I fumbled about for the latch, lifted it, and pushed the door. It did not open—and the truth flashed upon me. It was locked! I was a prisoner! The full horror of my position burst upon me. No one knew I was there. No one would seek me. No one could hear me, for the house was at some distance from others. I was a prisoner in a dark cellar—it was almost night—my parents would be gone three days!

I went into a frenzy, I shrieked and called, I pounded the door till my hands were bleeding, though all the time I knew no one could hear me.

I can scarcely remember what I did. I was, I believe, actually insane for a while.
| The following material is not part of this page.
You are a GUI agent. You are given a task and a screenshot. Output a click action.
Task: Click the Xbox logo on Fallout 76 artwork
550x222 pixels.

Night came on; I heard—or I thought I heard—rats, and I remembered some of the terrible things I had read of these animals. I shouted again, and again beat the door. I cannot tell the horror and agony of those hours. I felt myself going mad.

I was aroused at last, after hours,—it seemed to me,—by the whining and crying of my dog, my pet, who was my constant companion. He was a clever little fellow and, I used to think, knew as much as some folks. He was now at the small, grated window of the cellar, crying and scratching at the earth, evidently trying to dig his way in to me.

His presence—even outside—comforted me, and a thought came to me. He had been taught to go to Uncle Will and others of the family, and perhaps he might be able to bring help. I called to him, and he responded joyfully. Then I gave him his order.

“Call Uncle Will!”

The faithful fellow did not want to leave me; he whined and cried, but I repeated the order in as stern a voice as I could manage.

“Call Uncle Will!” I ordered again and again, and at last he ran off.

Then I took hope and began to listen. If Uncle Will came near, I meant to call and scream to attract his attention.

But hours passed; no one came—not even my dear Tony—and I heard noises and went mad again. I was getting exhausted, sitting uncomfortably on the top step of the stairs, and suffering such violent emotion.

Meanwhile there was excitement at Uncle Will’s over the strange conduct of the dog. He barked, and howled, and cried at the door, till Uncle Will got out of bed to quiet him. But he would not be quiet, nor go into the house for all the coaxing. He insisted on barking, running towards the gate, and then back in the most frantic way.

At last, after he had kept the family awake all night, when daylight began to dawn, Uncle Will decided to follow him to see if he could find what was the matter, though he was sure the poor fellow was raving mad.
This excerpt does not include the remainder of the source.